This post was originally published on this site

( MENAFN – GlobeNewsWire – Nasdaq)main-body-container” itemprop=”articleBody”>

New York, NY, June 01, 2021 (GLOBE NEWSWIRE) — Petra Acquisition, Inc. (NASDAQ: PAIC) (the ”Company”), a blank check company formed for the purpose of effecting a merger, share exchange, asset acquisition, share purchase, reorganization or similar business combination with one or more businesses or entities, announced that on May 28, 2021, it received a letter from the Listing Qualifications Department of the Nasdaq Stock Market (”Nasdaq”) advising that because the Company failed to timely file its Quarterly Report on Form 10-Q for the fiscal quarter ended March 31, 2021 (the ”Form 10-Q”), the Company was not in compliance with Nasdaq Listing Rule 5250(c)(1) (the ”Rule”). Nasdaq has informed the Company that it has until July 26, 2021 to submit a plan to regain compliance with the Rule, provided that the Company will not be required to submit a plan if the Form 10-Q is filed before such date. If Nasdaq approves the Company’s plan, it has the discretion to grant the Company an extension of up to 180 calendar days from the due date of the Form 10-Q (or until November 22, 2021) to regain compliance.

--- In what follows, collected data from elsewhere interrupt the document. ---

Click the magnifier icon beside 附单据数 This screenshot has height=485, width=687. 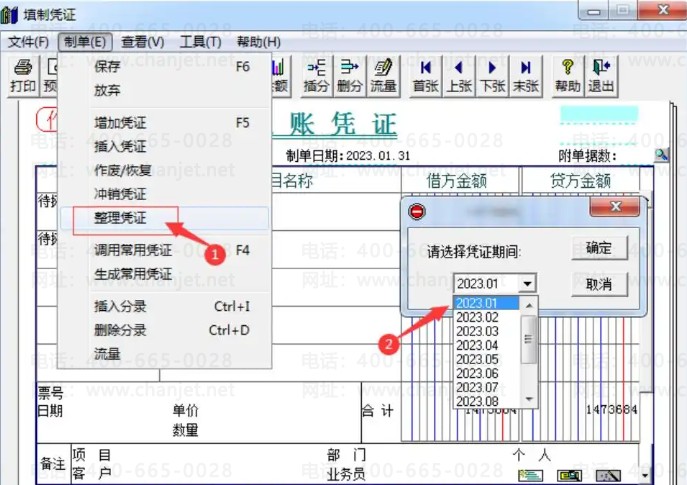point(661,154)
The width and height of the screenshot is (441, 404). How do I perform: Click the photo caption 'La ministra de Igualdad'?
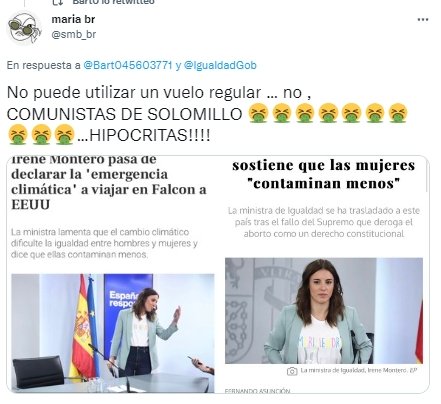pos(359,370)
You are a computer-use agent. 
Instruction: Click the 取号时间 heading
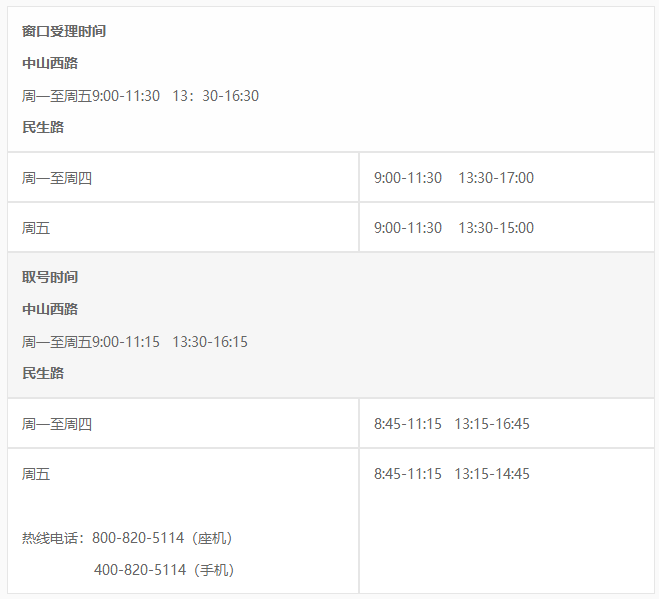pos(50,277)
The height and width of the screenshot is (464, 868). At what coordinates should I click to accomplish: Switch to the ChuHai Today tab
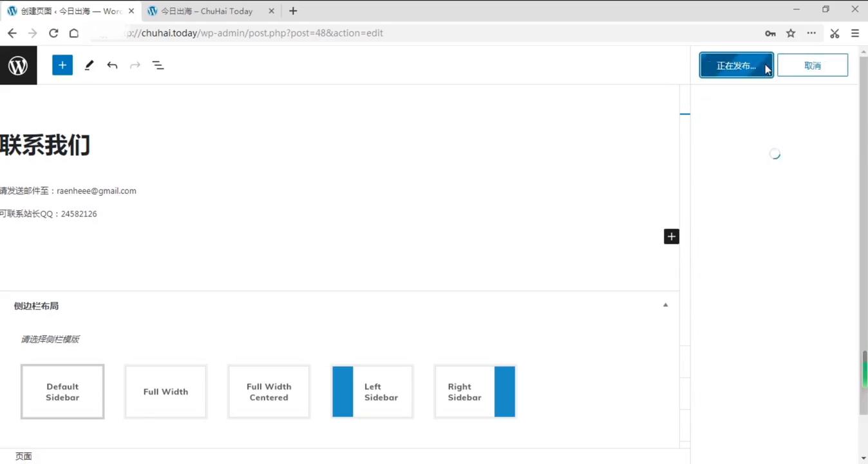tap(207, 11)
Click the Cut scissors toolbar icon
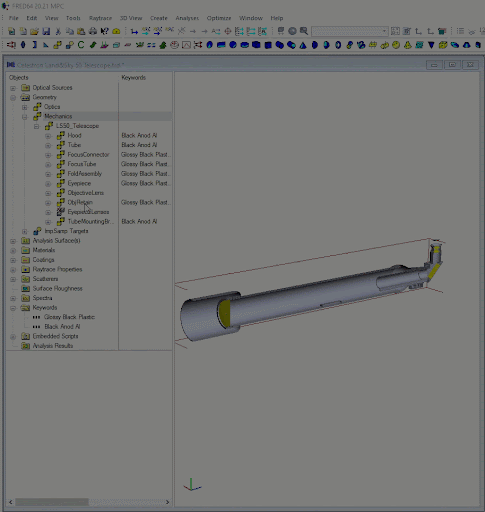 click(x=58, y=31)
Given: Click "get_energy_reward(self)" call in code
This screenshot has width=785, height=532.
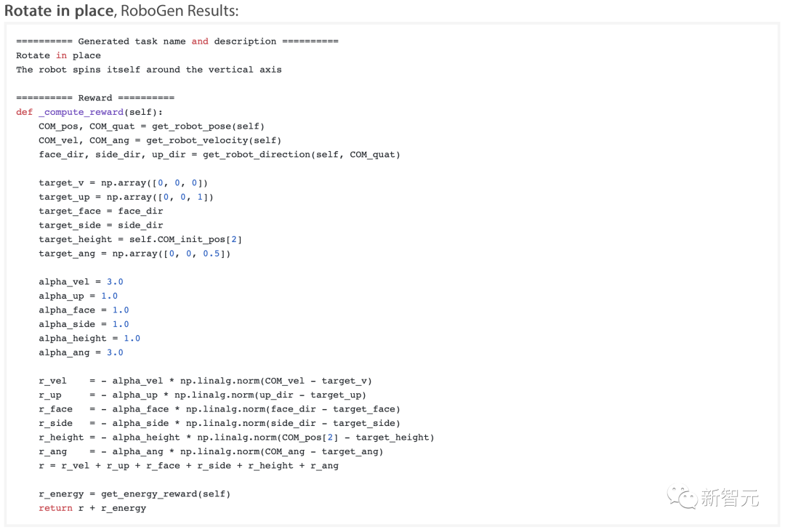Looking at the screenshot, I should [x=165, y=494].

The Company anticipates that it will file the Form 10-Q in advance of the sixty-day deadline and thereby regain compliance with the Nasdaq continued listing requirements. If the Company is unable to file the Form 10-Q by July 26, 2021, it intends to file a plan to regain compliance with Nasdaq. There can be no assurance, however, that the Company will be able to regain compliance with the listing requirements discussed above or otherwise satisfy the other Nasdaq listing criteria. This notification has no immediate effect on the listing of the Company’s securities on Nasdaq.

About Petra Acquisition, Inc.

Petra Acquisition, Inc.(Nasdaq: PAIC) is a blank check company organized for the purpose of effecting a merger, share exchange, asset acquisition, stock purchase, recapitalization, reorganization or other similar business combination with one or more businesses or entities, with an initial focus on target businesses in the healthcare or a healthcare-related industry. However, the Company’s efforts to identify a prospective target business will not be limited to any particular industry or geographic region.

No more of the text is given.